According to Bloomberg Law and Labor Dept. emails, the reorganization involved scrapping the separate office that enforces prevailing wage requirements on government contracts. Building trades have long been concerned the department would “water down” government project wage protections, Bloomberg said.
Philip Ameris, business manager of the Pittsburgh-based Western Pennsylvania Laborers’ District Council, wrote, in February in an online edition of the Pittsburgh Tribune, that if candidates are not going to protect blue-collar jobs, “don’t expect an endorsement.”
For Ameris, such moves related to prevailing wages pose a potentially devastating economic blow. “It would halve our Pittsburgh members’ earnings—from $41.09 per hour to $20.85 per hour,” he said.
The Laborers’ International Union issued an endorsement of Biden on Sept. 7. But Ameris cautioned against painting union members, whatever their trade, with a broad brush. “We endorse a lot of Republicans locally,” he said.
Some unions continue the hard work of educating members about voting choices and the importance of sticking together and voting as a bloc.

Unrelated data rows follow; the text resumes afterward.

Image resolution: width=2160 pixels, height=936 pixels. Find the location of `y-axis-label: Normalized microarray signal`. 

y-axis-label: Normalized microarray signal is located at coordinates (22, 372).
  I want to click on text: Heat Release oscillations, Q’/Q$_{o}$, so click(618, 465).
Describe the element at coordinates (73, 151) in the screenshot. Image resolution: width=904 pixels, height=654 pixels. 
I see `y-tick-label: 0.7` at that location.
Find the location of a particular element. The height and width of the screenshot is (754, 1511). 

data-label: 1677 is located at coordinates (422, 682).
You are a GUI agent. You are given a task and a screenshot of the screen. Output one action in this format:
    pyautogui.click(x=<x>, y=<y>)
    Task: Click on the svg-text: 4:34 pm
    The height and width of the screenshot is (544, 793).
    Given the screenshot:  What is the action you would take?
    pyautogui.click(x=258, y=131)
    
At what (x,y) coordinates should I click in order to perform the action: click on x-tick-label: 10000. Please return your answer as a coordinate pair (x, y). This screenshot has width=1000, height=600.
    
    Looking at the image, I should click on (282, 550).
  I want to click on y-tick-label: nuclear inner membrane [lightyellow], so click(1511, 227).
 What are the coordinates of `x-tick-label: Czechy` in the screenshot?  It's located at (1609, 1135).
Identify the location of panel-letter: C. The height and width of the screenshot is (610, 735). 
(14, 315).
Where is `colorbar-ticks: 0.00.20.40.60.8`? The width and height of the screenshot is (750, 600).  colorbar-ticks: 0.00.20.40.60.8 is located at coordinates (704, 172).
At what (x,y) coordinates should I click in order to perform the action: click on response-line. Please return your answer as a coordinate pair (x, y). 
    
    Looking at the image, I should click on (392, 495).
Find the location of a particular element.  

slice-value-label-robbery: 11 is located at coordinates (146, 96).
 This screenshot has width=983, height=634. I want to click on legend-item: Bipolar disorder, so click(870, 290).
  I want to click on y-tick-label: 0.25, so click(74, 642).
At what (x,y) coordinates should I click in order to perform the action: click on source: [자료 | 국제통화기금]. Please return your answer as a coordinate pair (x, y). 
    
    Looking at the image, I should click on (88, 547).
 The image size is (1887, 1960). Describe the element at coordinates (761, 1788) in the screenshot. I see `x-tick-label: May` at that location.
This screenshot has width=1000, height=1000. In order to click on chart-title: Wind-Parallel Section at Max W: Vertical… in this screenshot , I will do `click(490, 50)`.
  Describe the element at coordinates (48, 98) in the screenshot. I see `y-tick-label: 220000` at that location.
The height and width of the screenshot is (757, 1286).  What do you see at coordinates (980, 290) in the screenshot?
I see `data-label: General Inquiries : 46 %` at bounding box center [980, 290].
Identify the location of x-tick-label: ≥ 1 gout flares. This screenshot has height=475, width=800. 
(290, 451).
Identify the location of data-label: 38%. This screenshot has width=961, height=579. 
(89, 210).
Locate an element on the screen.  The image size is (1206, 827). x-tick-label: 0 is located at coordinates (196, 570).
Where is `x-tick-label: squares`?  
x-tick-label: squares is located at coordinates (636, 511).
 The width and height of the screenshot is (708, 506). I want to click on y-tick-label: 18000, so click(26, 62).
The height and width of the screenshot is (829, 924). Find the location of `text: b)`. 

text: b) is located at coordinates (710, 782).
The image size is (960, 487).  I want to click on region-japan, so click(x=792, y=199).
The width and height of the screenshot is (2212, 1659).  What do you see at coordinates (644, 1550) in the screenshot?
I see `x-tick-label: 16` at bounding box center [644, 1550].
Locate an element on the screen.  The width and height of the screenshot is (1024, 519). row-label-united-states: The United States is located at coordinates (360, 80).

“We tried to go back to the roots of the union, to educate them. We had so many members calling other members and explaining to them [why they should vote with the union],” said Frank Mahoney, spokesman in Philadelphia for the Eastern Atlantic States Regional Council of Carpenters. “We felt that the issues were important and that we should do this.”
The theoretical potential to inspire building trades workers behind a Democratic candidate wasn’t lost on union political strategists.
“The building trades have the potential to be a significant force in the 2020 election,” Steve Rosenthal, a strategist and former AFL-CIO political director told Politico 14 months ago. “The building trades know how to mobilize their members and move votes,” he added.
When the time comes to fill in their ballots, however, official union support doesn't translate into 100% reliable support from members.
“Our membership is very much [like] the makeup of the country,” Mahoney said on Nov. 6 with Biden then leading in the Pennsylvania tally of mail votes. “We’re excited—I’m not calling [the election] ... Joe Biden said he’ll be the best union president there is, and we’re looking forward to working with him if he is elected.”
Pennsylvania has its own political chemistry, however, and Boilermakers' union Local 154 in Pittsburgh backed Trump early in the contest, for obvious business reasons.
Declining coal production, more offshoring of industry, stricter environmental regulations and decades of soft job markets have punished Pennsylvania workers. Development of the state’s Marcellus shale formation and harvesting natural gas through fracking have been huge boons for the state and its trades.
The ongoing construction of the $6-billion Pennsylvania Shell ethylene cracker plant in Beaver County near Pittsburgh, now more than 70% complete, is viewed as a great economic generator rather than as a soon-to-be legacy polluter.
John Hughes, business manager for Local 154, says that an agenda that includes penalties for fossil fuel and coal use would be devastating to the union and for industry. His union has backed Trump all year.
“Biden wants to do away with fossil fuels [and that’s the same as] wanting to do away with my job,” he said two days before the vice president's electoral victory. “We’re still holding on to hope that Trump is going to win this election.”